• [AIM]
Copy the lines that follow word for word, starting at the line containing "Select the hatched" and stopping after the line containing "pyautogui.click(x=447, y=501)".

• [EXTRACTED INFORMATION]
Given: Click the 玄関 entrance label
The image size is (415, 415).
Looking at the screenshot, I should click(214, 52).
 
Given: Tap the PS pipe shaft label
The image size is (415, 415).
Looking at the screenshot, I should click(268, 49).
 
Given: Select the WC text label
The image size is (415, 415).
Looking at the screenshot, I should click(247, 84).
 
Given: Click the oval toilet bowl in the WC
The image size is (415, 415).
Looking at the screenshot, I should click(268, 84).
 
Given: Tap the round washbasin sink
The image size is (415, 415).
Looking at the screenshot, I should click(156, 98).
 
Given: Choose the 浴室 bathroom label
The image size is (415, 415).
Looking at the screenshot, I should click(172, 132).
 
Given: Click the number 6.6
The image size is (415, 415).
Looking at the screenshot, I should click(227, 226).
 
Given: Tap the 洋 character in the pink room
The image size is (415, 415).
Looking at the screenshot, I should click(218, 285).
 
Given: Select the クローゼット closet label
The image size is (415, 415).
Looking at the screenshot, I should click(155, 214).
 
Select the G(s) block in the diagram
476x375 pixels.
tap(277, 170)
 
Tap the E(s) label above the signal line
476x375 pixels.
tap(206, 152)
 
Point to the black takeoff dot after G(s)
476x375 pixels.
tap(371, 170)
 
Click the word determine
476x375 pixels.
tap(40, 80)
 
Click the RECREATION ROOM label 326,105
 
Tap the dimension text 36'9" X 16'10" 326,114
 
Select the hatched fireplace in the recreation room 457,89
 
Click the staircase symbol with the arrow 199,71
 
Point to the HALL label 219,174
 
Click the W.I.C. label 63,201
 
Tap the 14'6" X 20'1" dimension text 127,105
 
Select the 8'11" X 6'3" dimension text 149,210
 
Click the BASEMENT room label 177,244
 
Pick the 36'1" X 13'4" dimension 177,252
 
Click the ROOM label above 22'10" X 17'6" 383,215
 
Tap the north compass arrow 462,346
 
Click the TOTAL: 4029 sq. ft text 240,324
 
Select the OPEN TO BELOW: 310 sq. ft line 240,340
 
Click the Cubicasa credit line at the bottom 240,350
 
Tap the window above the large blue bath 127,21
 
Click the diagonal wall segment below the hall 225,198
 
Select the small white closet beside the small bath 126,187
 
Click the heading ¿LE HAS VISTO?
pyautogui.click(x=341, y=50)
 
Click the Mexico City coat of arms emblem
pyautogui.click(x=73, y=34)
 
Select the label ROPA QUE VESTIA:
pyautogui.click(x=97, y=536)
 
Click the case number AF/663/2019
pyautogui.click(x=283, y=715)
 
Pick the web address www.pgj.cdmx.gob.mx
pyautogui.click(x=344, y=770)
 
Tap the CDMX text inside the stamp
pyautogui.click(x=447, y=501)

* * *

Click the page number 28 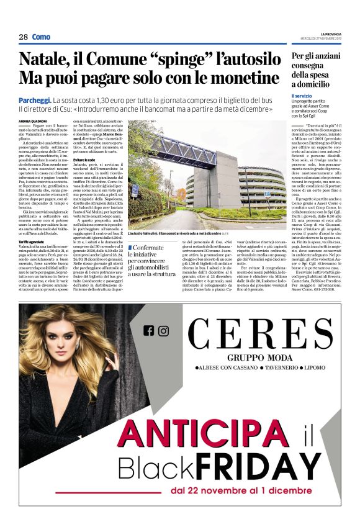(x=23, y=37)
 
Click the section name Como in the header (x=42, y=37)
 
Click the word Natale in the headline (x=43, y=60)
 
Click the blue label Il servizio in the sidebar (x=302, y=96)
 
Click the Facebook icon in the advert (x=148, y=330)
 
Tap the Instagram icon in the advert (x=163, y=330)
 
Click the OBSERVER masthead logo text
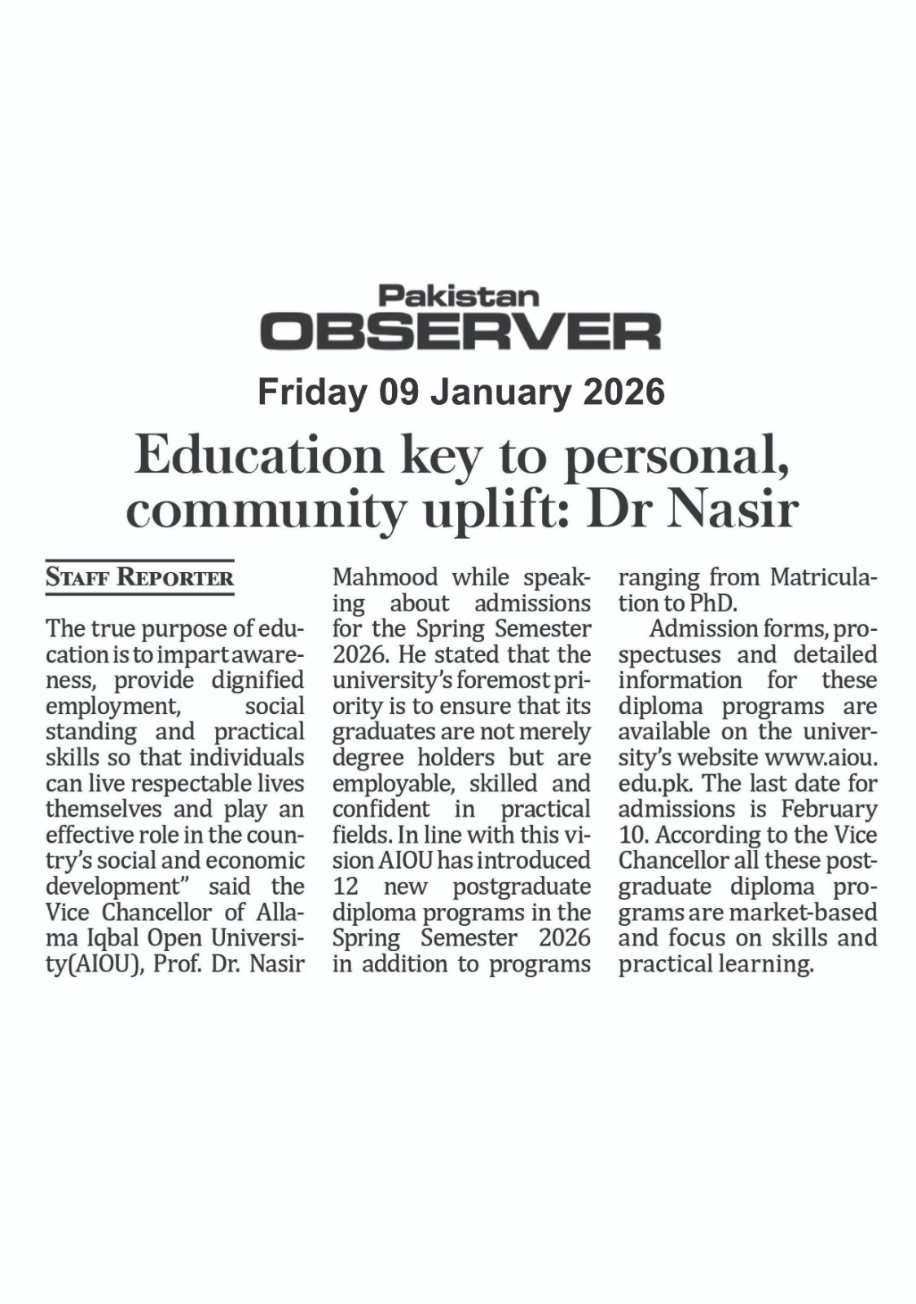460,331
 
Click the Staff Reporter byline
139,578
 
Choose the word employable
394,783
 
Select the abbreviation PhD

==

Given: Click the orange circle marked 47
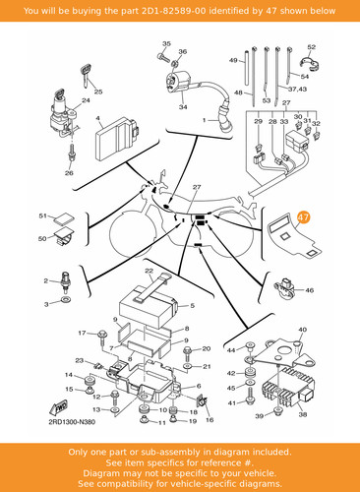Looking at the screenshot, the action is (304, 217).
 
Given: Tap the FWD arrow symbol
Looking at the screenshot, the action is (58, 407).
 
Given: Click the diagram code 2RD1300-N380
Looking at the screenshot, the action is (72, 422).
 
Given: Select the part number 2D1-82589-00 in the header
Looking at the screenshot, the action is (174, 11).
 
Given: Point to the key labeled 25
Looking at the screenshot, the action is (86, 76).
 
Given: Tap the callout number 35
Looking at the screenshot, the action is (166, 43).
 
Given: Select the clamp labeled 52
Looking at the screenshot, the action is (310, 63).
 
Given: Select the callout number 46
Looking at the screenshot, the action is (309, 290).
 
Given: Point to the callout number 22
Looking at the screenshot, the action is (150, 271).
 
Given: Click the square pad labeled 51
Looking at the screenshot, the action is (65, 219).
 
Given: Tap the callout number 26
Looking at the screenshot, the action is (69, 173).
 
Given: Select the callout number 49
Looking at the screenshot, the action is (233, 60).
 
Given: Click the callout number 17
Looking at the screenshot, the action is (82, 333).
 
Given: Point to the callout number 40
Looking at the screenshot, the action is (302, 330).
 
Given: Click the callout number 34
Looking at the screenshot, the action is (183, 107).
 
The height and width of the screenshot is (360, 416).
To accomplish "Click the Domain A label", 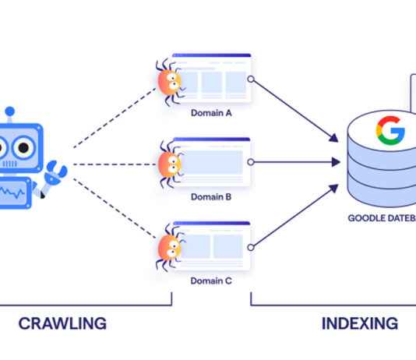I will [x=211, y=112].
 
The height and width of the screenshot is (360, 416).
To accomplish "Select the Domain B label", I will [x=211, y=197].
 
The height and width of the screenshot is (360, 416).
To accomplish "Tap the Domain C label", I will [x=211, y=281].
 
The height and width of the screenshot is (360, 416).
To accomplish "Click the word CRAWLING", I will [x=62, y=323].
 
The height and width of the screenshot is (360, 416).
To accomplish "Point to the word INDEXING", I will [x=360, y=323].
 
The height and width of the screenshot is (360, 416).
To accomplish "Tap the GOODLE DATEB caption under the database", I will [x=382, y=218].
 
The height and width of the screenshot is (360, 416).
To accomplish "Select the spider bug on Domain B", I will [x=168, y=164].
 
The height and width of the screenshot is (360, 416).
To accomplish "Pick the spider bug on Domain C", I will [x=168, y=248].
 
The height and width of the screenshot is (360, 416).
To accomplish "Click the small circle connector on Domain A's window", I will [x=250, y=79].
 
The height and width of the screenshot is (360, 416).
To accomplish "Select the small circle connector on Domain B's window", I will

• [ANSWER TO THIS TASK]
Select the hatched fireplace in the recreation room 457,89
 
Click the staircase symbol with the arrow 199,71
 
Point to the HALL label 219,174
 
Click the W.I.C. label 63,201
 
Tap the 14'6" X 20'1" dimension text 127,105
 
Select the 8'11" X 6'3" dimension text 149,210
 
Click the BASEMENT room label 177,244
 
Pick the 36'1" X 13'4" dimension 177,252
 
Click the ROOM label above 22'10" X 17'6" 383,215
 
Tap the north compass arrow 462,346
 
Click the TOTAL: 4029 sq. ft text 240,324
 
Select the OPEN TO BELOW: 310 sq. ft line 240,340
 
Click the Cubicasa credit line at the bottom 240,350
 
Tap the window above the large blue bath 127,21
 
Click the diagonal wall segment below the hall 225,198
 
Select the small white closet beside the small bath 126,187
 
Click the heading ¿LE HAS VISTO?
pyautogui.click(x=341, y=50)
 
Click the Mexico City coat of arms emblem
pyautogui.click(x=73, y=34)
 
Select the label ROPA QUE VESTIA:
pyautogui.click(x=97, y=536)
 
Click the case number AF/663/2019
pyautogui.click(x=283, y=715)
 
Pick the web address www.pgj.cdmx.gob.mx
pyautogui.click(x=344, y=770)
 
Tap the CDMX text inside the stamp
pyautogui.click(x=447, y=501)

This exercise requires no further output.